• **Assigned task**
Please answer from the passage on the mifepristone lawsuit: which company manufactures the drug?

The lawsuit claimed the FDA improperly used a set of regulations known as “Subpart H,” which allow for faster approvals and tighter regulations for drugs intended to “treat serious or life-threatening illnesses,” and provide a “meaningful therapeutic benefit” over existing treatments. Alliance Defending Freedom insisted that pregnancy isn’t an illness. The government countered that the FDA did not use an “accelerated” approval and its own regulations say the process could be used for a serious or life-threatening “condition.”
Kacsmaryk rejected that argument. “True, complications can arise during pregnancy, and said complications can be serious or life-threatening,” he wrote. “But that does not make pregnancy itself an illness.”
Lewis Grossman, a professor at American University Washington College of Law, who co-authored the amicus brief backing the FDA, said the judge’s ruling that the 2000 approval was invalid “makes no sense” because the agency re-approved the drug multiple times in the ensuing years.
Kacsmaryk also suggested that the FDA acquiesced to political pressure by failing to “evaluate the psychological effects of the drug,” or its long-term medical consequences — a critique that was pilloried by medical and regulatory experts.
“The court’s belief in its own scientific and medical expertise is breathtaking,” said Scott Lassman, a D.C. attorney who specializes in FDA regulatory issues. “I was particularly struck by the court’s conclusion that FDA should have required transvaginal ultrasounds as a condition to using mifepristone, as if the court is qualified to second-guess FDA’s contrary medical decision.”
The judge did not outright ban the medication or order the FDA to take it off the market, however, a process that generally takes months or years if the manufacturer disagrees. The manufacturer, Danco Laboratories, asked to intervene in the case and sided with the government in opposing the lawsuit.
The claims made by Alliance Defending Freedom also received pushback from abortion providers, Biden officials and some legal experts. Leading medical organizations — such as the American Medical Association and the American College of Obstetricians and Gynecologists — say “robust evidence” accumulated over years shows the drug is safe and effective.

• **Data shown**
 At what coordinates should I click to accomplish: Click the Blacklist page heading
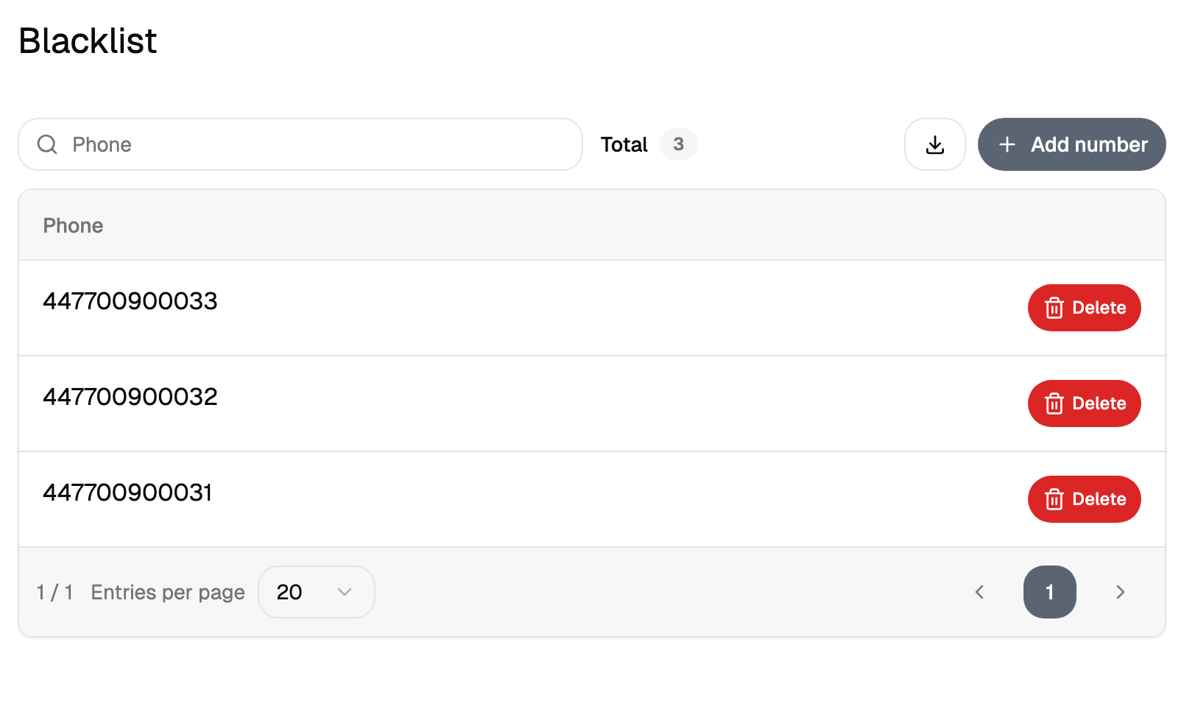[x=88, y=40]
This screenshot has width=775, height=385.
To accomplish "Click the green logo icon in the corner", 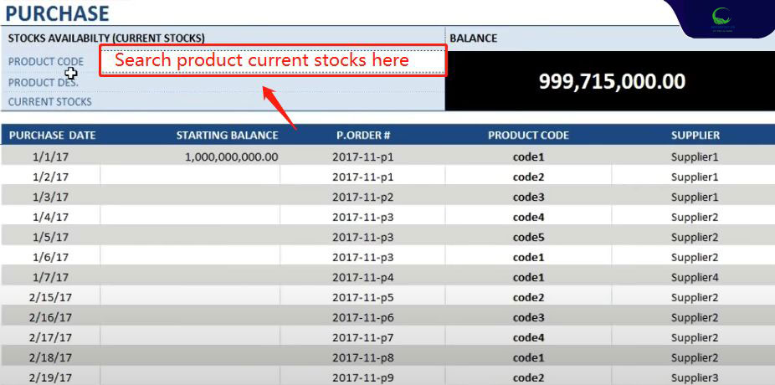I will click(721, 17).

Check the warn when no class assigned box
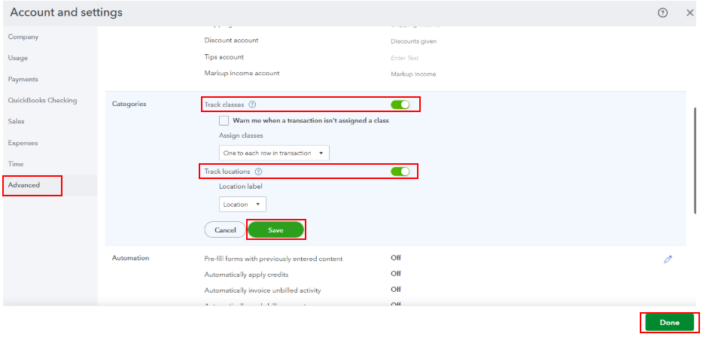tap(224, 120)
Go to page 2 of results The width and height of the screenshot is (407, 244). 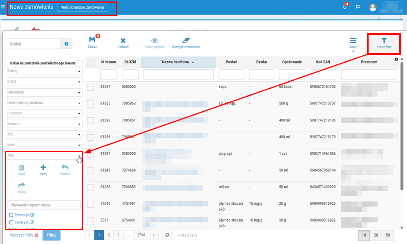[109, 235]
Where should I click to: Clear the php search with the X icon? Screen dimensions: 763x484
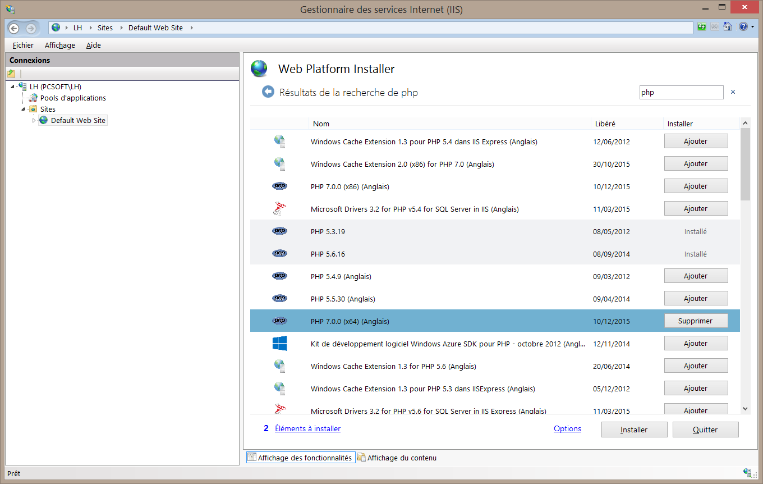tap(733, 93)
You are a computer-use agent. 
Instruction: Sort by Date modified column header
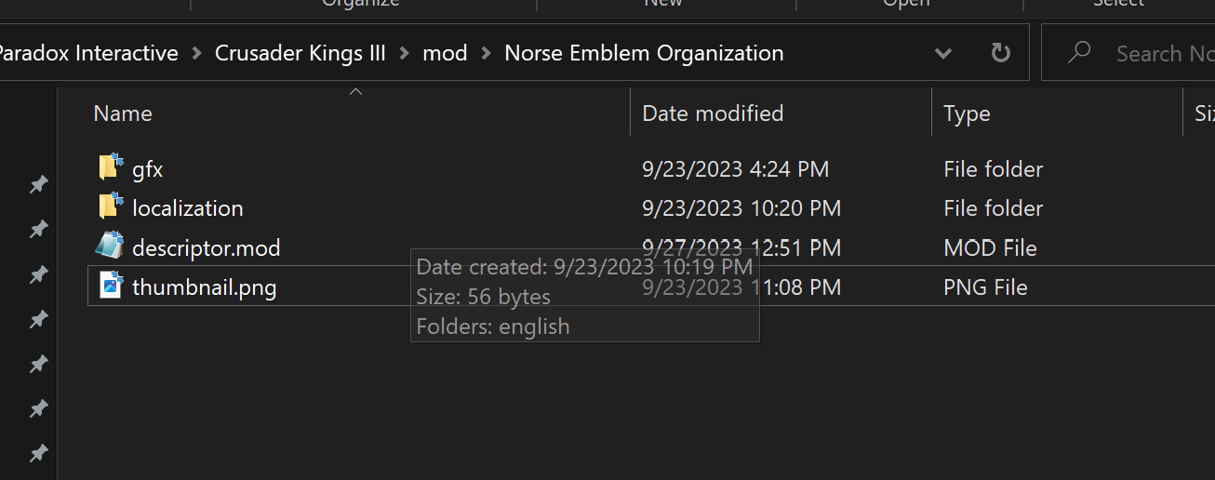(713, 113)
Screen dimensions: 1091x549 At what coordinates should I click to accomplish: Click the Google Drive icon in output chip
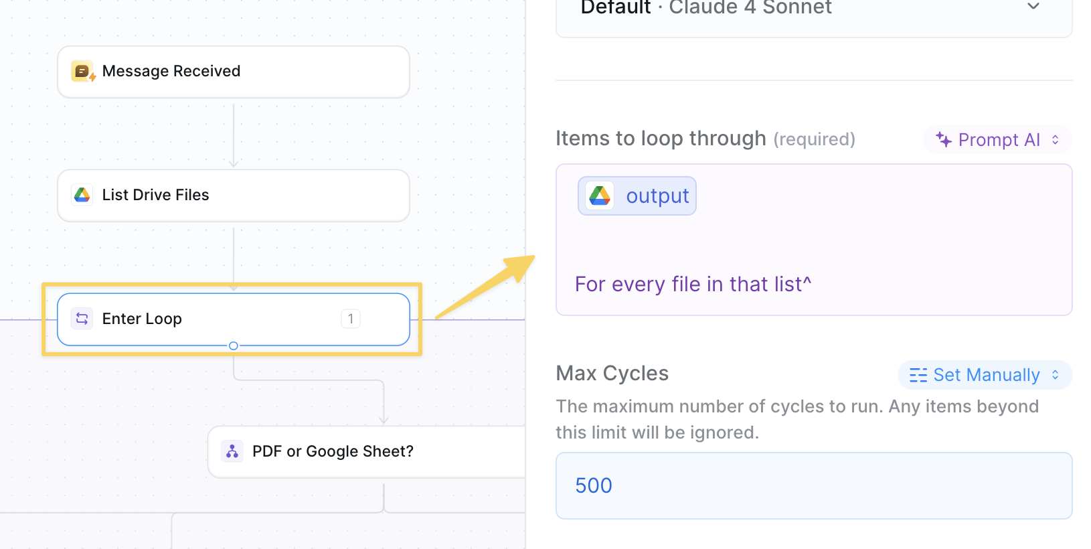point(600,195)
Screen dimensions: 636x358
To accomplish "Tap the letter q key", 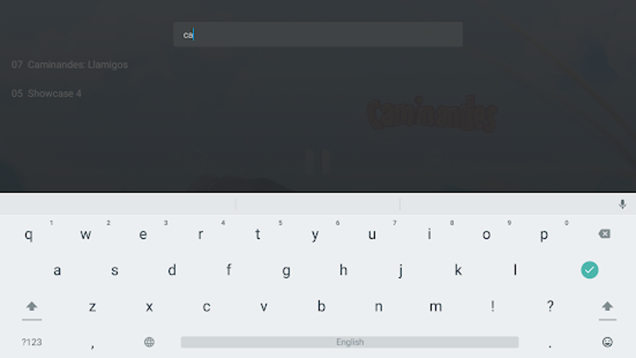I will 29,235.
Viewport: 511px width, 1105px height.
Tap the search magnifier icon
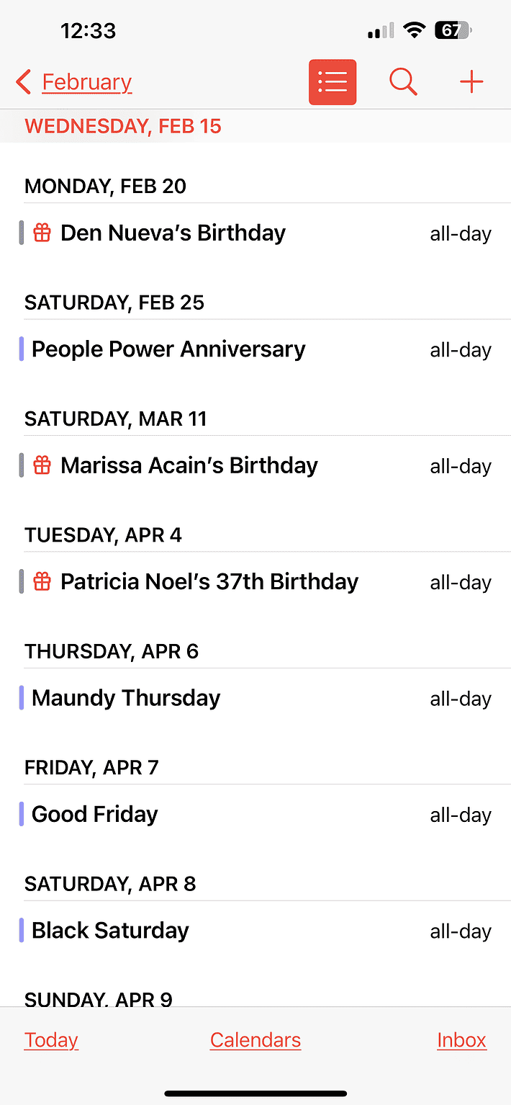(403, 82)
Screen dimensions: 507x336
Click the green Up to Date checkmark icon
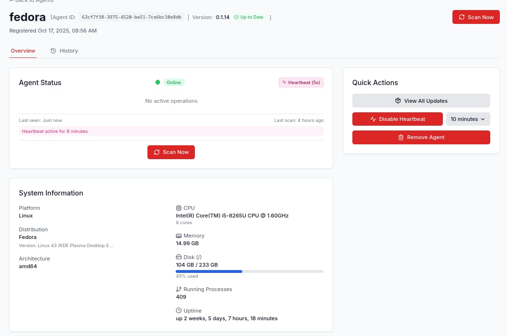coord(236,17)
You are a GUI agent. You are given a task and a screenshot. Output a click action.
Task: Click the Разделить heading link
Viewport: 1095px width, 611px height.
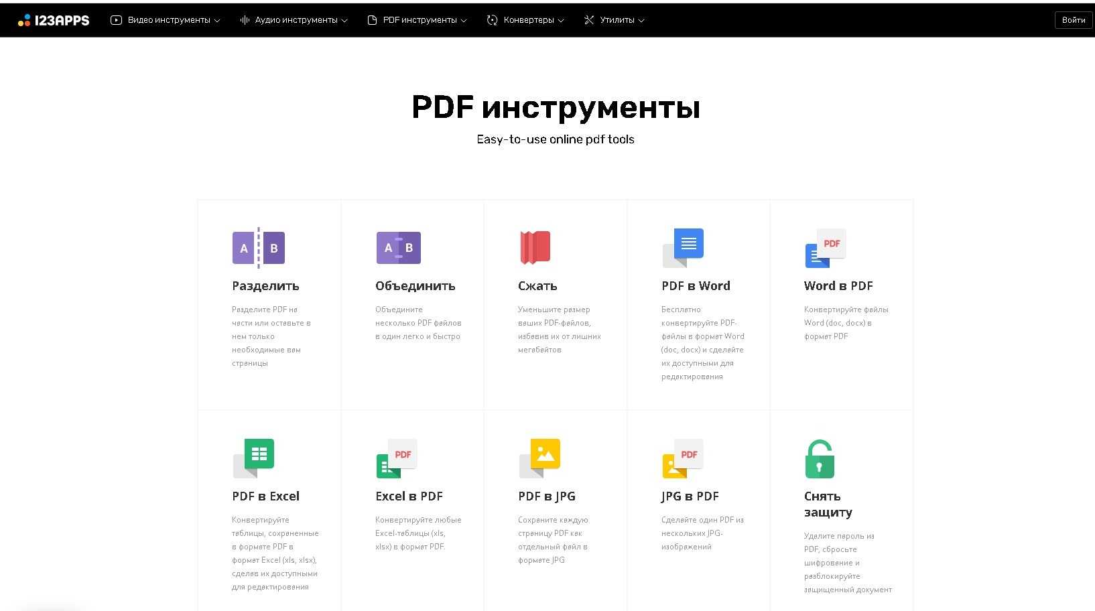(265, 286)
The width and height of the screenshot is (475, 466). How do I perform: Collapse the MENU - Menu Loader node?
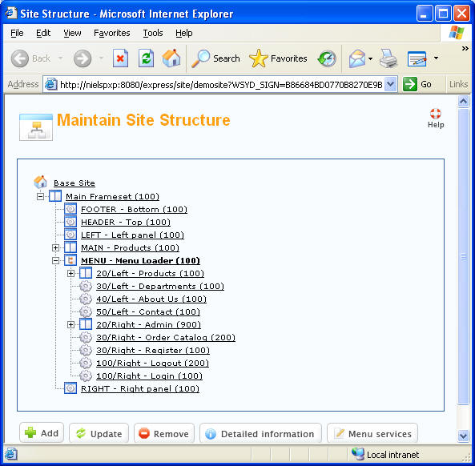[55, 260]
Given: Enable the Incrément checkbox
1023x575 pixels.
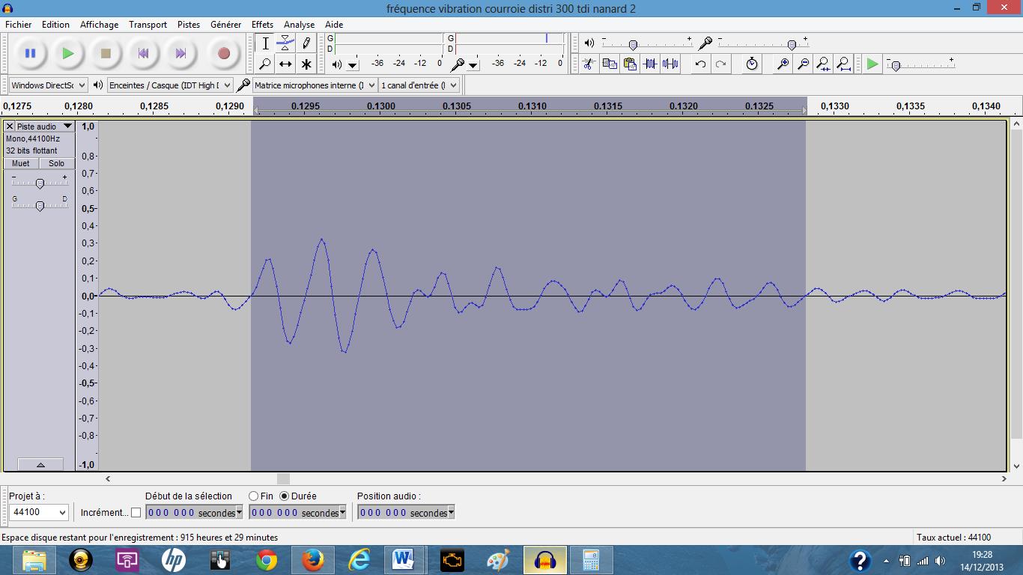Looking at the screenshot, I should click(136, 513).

• **Answer box**
Danco Laboratories